Gradients for Time-Scheduled Conditional Variables in Neural Differential Equations

A short derivation of the continuous adjoint equation for time-scheduled conditional variables.

Introduction

The advent of large-scale diffusion models conditioned on text embeddings has allowed for creative control over the generative process. A recent and powerful technique is that of prompt scheduling, i.e., instead of passing a fixed prompt to the diffusion model, the prompt can be changed depending on the timestep. This concept was initially proposed by Doggettx in this reddit post and the code changes to the Stable Diffusion repository can be seen here.

Examples of prompt scheduling.
Figure 1Examples of the prompt scheduling technique proposed by Doggettx.

More generally, we can view this as having the conditional information (in this case text embeddings) scheduled w.r.t. time.
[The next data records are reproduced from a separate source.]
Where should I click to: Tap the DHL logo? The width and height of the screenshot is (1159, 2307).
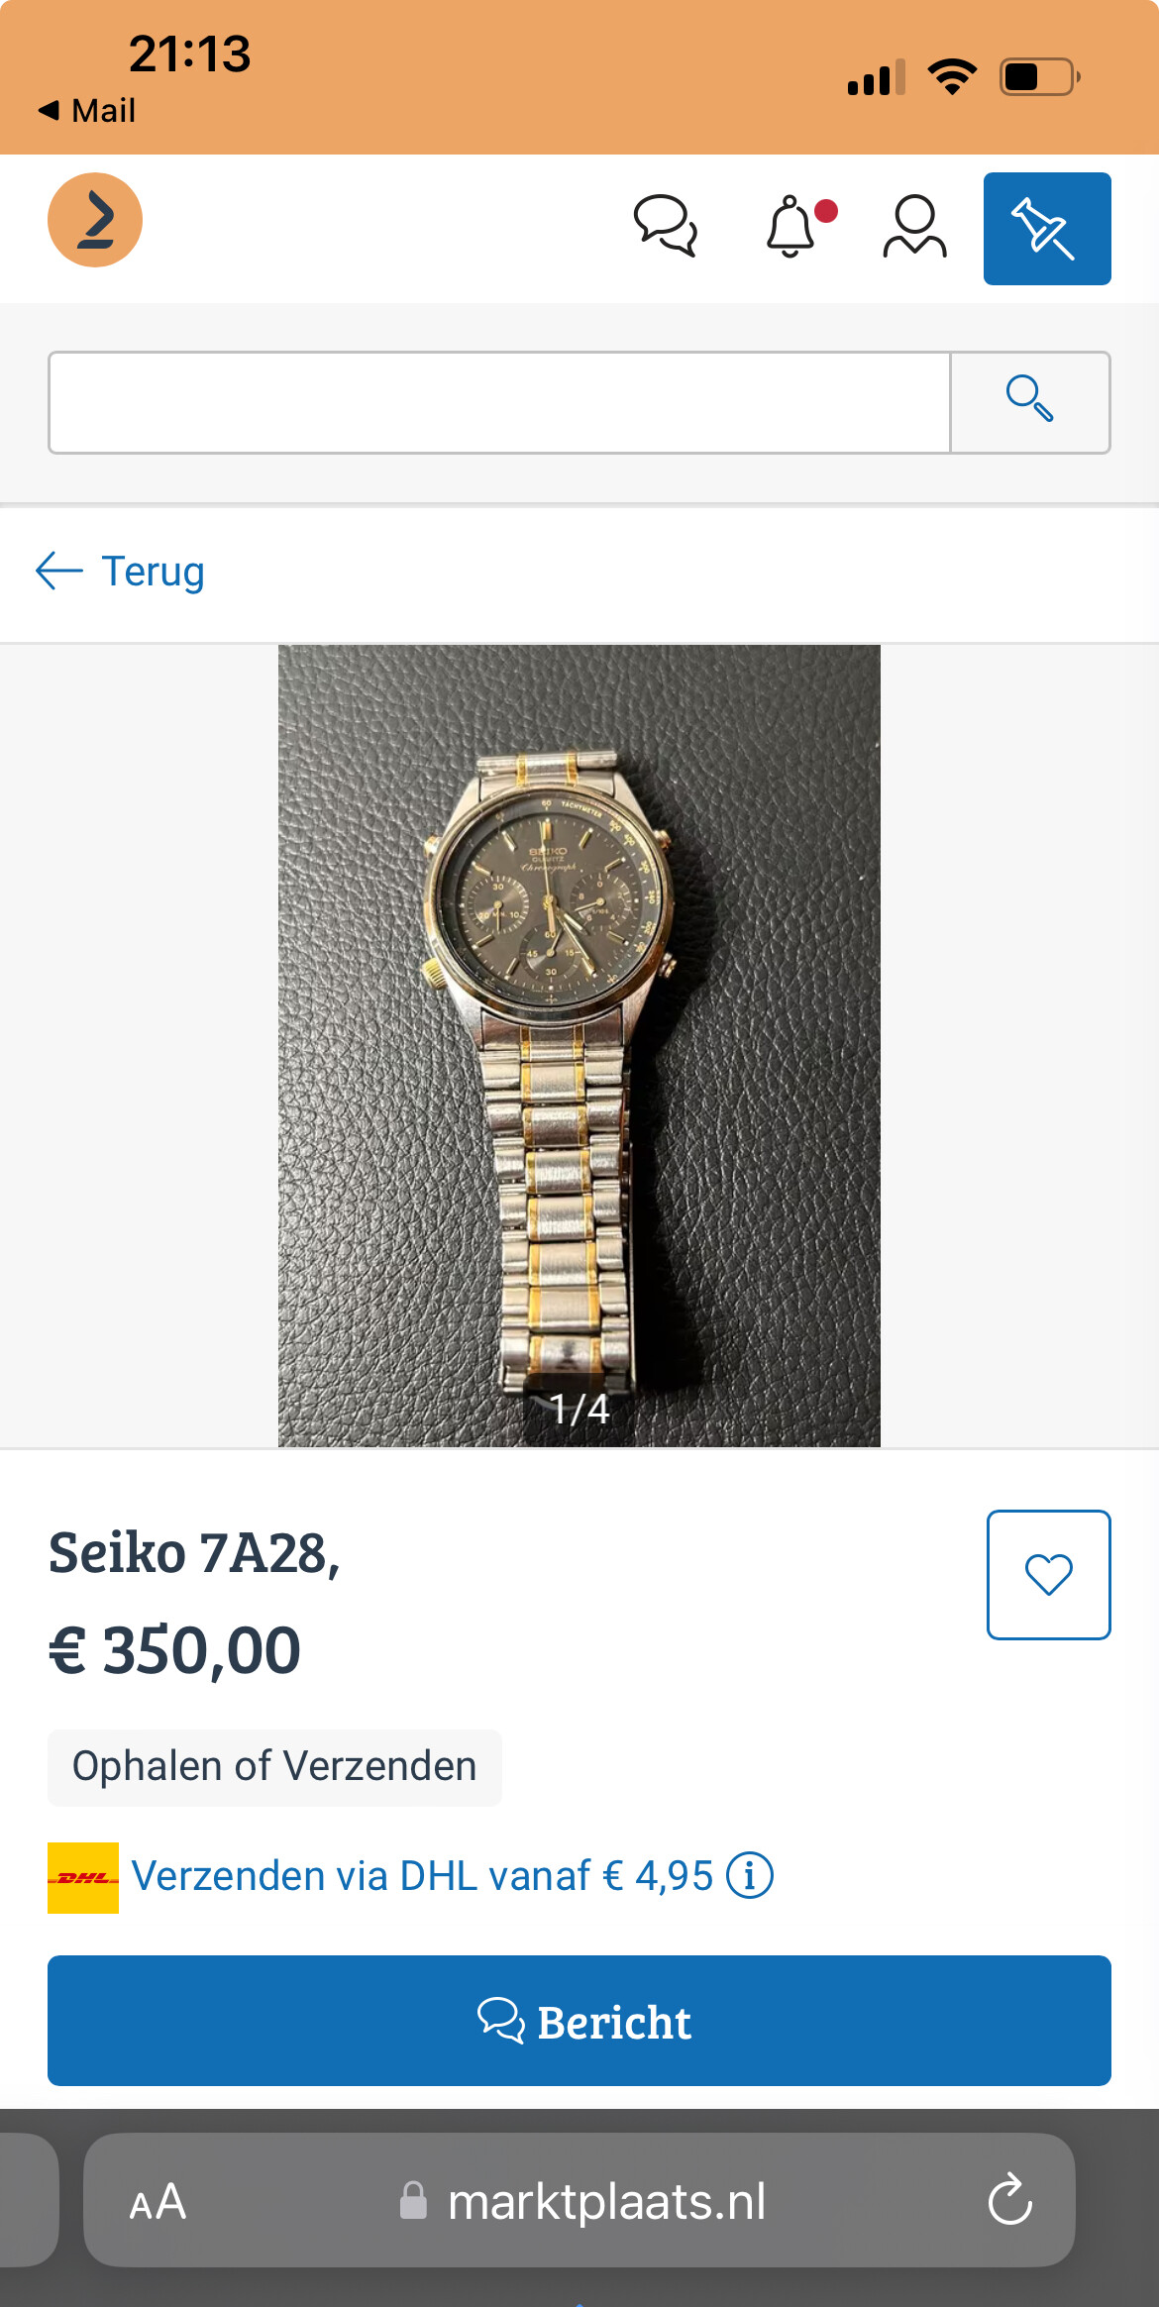click(x=83, y=1877)
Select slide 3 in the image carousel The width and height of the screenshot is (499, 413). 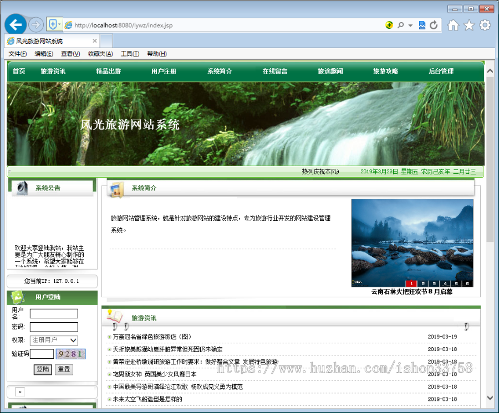pyautogui.click(x=434, y=282)
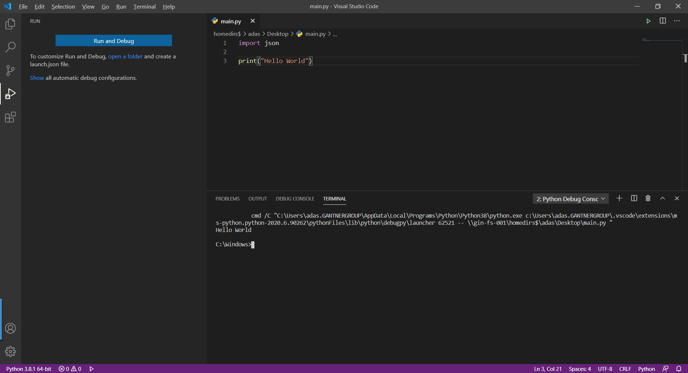Open the Terminal menu
Viewport: 688px width, 373px height.
point(144,6)
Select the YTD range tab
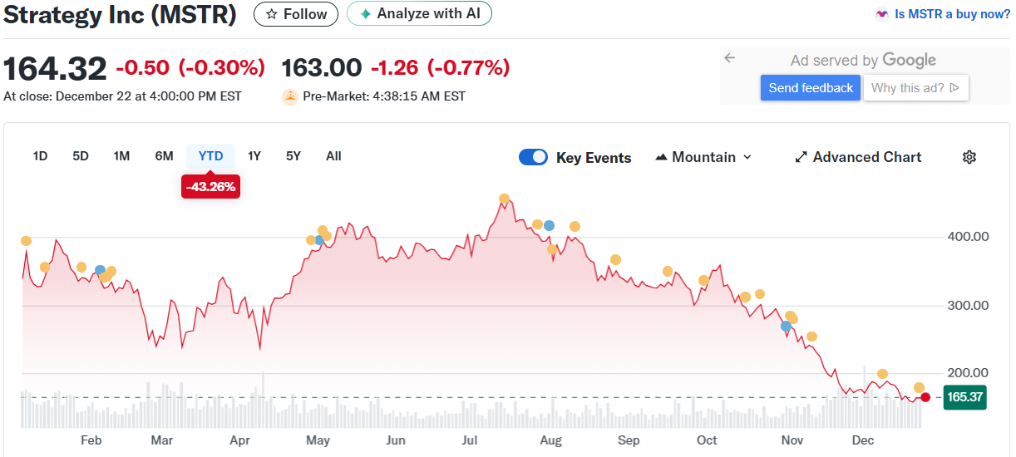 click(210, 156)
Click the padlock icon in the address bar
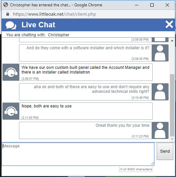Viewport: 176px width, 177px height. pyautogui.click(x=8, y=14)
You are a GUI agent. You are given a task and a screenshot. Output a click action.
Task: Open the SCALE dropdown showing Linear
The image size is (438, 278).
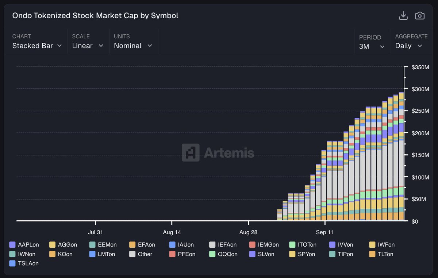tap(88, 46)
Formally, assume we have a U-Net trained on the noise-prediction task $\bseps_\theta(\bfx_t, \bfz, t)$ conditioned on a time-scheduled text embedding $\bfz(t)$. The sampling procedure amounts to solving the probability flow ODE from time $T$ to time $0$,

\[ \frac{\rmd \bfx_t}{\rmd t} = f(t)\bfx_t + \frac{g^2(t)}{2\sigma_t}\bseps_\theta(\bfx_t, \bfz(t), t), \]

where $f, g$ define the drift and diffusion coefficients of a variance-preserving (VP) type SDE.

Training-free guidance

A closely related area of active research has been the development of techniques which search for the optimal generation parameters. More specifically, they attempt to solve the following optimization problem:

\[ \argmin_{\bfx_T, \bfz, \theta}\quad \mathcal{L}\!\bigg(\bfx_T + \int_T^0 f(t)\bfx_t + \frac{g^2(t)}{2\sigma_t}\bseps_\theta(\bfx_t, \bfz, t)\;\rmd t\bigg), \]
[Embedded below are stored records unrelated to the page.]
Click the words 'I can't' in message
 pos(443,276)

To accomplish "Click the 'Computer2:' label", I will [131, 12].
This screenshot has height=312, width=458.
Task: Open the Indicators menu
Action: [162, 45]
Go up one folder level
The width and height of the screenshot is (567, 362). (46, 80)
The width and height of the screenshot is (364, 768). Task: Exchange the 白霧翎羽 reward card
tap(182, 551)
where $\mathcal L$ is a real-valued loss function on the output $\bfx_0$.

Several recent works explore solving the continuous adjoint equations to find the gradients

\[ \frac{\partial \mathcal L}{\partial \bfx_t}, \qquad \frac{\partial \mathcal L}{\partial \bfz}, \qquad \frac{\partial \mathcal L}{\partial \theta}. \]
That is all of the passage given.